## EXERCISE GOAL
Below are some records; reproduce them exactly.

Collected data
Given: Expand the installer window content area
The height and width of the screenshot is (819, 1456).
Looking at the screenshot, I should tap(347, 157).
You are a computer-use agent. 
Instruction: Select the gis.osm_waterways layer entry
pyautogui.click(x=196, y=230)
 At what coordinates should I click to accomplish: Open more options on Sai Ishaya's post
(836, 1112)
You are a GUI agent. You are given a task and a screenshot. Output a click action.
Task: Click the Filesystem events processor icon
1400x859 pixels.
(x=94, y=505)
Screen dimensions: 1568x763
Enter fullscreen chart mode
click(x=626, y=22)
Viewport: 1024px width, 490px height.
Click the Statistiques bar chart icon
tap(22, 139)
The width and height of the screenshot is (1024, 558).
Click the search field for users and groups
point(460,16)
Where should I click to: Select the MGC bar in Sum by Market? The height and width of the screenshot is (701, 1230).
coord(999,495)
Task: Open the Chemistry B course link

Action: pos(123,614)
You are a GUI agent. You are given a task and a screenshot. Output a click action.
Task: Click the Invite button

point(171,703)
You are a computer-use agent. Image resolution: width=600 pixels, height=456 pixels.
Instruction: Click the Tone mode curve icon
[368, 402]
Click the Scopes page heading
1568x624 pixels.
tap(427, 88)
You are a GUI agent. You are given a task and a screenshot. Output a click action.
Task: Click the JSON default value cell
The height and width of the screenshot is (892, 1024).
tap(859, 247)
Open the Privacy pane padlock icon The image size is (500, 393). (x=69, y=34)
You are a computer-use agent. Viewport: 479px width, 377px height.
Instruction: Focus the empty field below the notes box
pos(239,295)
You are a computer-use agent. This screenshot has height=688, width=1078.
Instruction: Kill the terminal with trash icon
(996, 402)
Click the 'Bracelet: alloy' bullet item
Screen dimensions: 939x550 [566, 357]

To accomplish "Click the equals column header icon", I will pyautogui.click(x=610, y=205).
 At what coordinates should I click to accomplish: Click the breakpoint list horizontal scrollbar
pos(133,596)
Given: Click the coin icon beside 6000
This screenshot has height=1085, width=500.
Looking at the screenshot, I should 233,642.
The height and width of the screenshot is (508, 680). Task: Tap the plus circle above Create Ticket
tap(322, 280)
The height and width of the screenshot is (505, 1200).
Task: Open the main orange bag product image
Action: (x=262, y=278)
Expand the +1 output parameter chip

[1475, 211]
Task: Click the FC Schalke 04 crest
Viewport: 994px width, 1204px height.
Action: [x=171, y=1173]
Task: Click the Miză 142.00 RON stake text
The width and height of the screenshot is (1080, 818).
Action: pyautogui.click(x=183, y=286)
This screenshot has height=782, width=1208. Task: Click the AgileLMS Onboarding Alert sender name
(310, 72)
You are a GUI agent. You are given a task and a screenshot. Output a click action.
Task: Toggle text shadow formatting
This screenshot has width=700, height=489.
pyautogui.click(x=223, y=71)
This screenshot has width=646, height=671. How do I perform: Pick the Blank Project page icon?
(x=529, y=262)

## PROBLEM SOLUTION
Given: Expand the installer window content area
The height and width of the screenshot is (819, 1456).
Looking at the screenshot, I should tap(347, 157).
You are a computer-use agent. 
Instruction: Select the gis.osm_waterways layer entry
pyautogui.click(x=196, y=230)
 At what coordinates should I click to accomplish: Open more options on Sai Ishaya's post
(836, 1112)
You are a GUI agent. You are given a task and a screenshot. Output a click action.
Task: Click the Filesystem events processor icon
1400x859 pixels.
(x=94, y=505)
Screen dimensions: 1568x763
Enter fullscreen chart mode
click(x=626, y=22)
Viewport: 1024px width, 490px height.
Click the Statistiques bar chart icon
tap(22, 139)
The width and height of the screenshot is (1024, 558).
Click the search field for users and groups
point(460,16)
Where should I click to: Select the MGC bar in Sum by Market? The height and width of the screenshot is (701, 1230).
coord(999,495)
Task: Open the Chemistry B course link

Action: pos(123,614)
You are a GUI agent. You are given a task and a screenshot. Output a click action.
Task: Click the Invite button

point(171,703)
You are a computer-use agent. Image resolution: width=600 pixels, height=456 pixels.
Instruction: Click the Tone mode curve icon
[368, 402]
Click the Scopes page heading
1568x624 pixels.
tap(427, 88)
You are a GUI agent. You are given a task and a screenshot. Output a click action.
Task: Click the JSON default value cell
The height and width of the screenshot is (892, 1024).
tap(859, 247)
Open the Privacy pane padlock icon The image size is (500, 393). (x=69, y=34)
You are a computer-use agent. Viewport: 479px width, 377px height.
Instruction: Focus the empty field below the notes box
pos(239,295)
You are a computer-use agent. This screenshot has height=688, width=1078.
Instruction: Kill the terminal with trash icon
(996, 402)
Click the 'Bracelet: alloy' bullet item
Screen dimensions: 939x550 [566, 357]

To accomplish "Click the equals column header icon", I will pyautogui.click(x=610, y=205).
 At what coordinates should I click to accomplish: Click the breakpoint list horizontal scrollbar
pos(133,596)
Given: Click the coin icon beside 6000
This screenshot has height=1085, width=500.
Looking at the screenshot, I should 233,642.
The height and width of the screenshot is (508, 680). Task: Tap the plus circle above Create Ticket
tap(322, 280)
The height and width of the screenshot is (505, 1200).
Task: Open the main orange bag product image
Action: (x=262, y=278)
Expand the +1 output parameter chip

[1475, 211]
Task: Click the FC Schalke 04 crest
Viewport: 994px width, 1204px height.
Action: [x=171, y=1173]
Task: Click the Miză 142.00 RON stake text
The width and height of the screenshot is (1080, 818).
Action: pyautogui.click(x=183, y=286)
This screenshot has height=782, width=1208. Task: Click the AgileLMS Onboarding Alert sender name
(310, 72)
You are a GUI agent. You are given a task and a screenshot. Output a click action.
Task: Toggle text shadow formatting
This screenshot has width=700, height=489.
pyautogui.click(x=223, y=71)
This screenshot has width=646, height=671. How do I perform: Pick the Blank Project page icon?
(x=529, y=262)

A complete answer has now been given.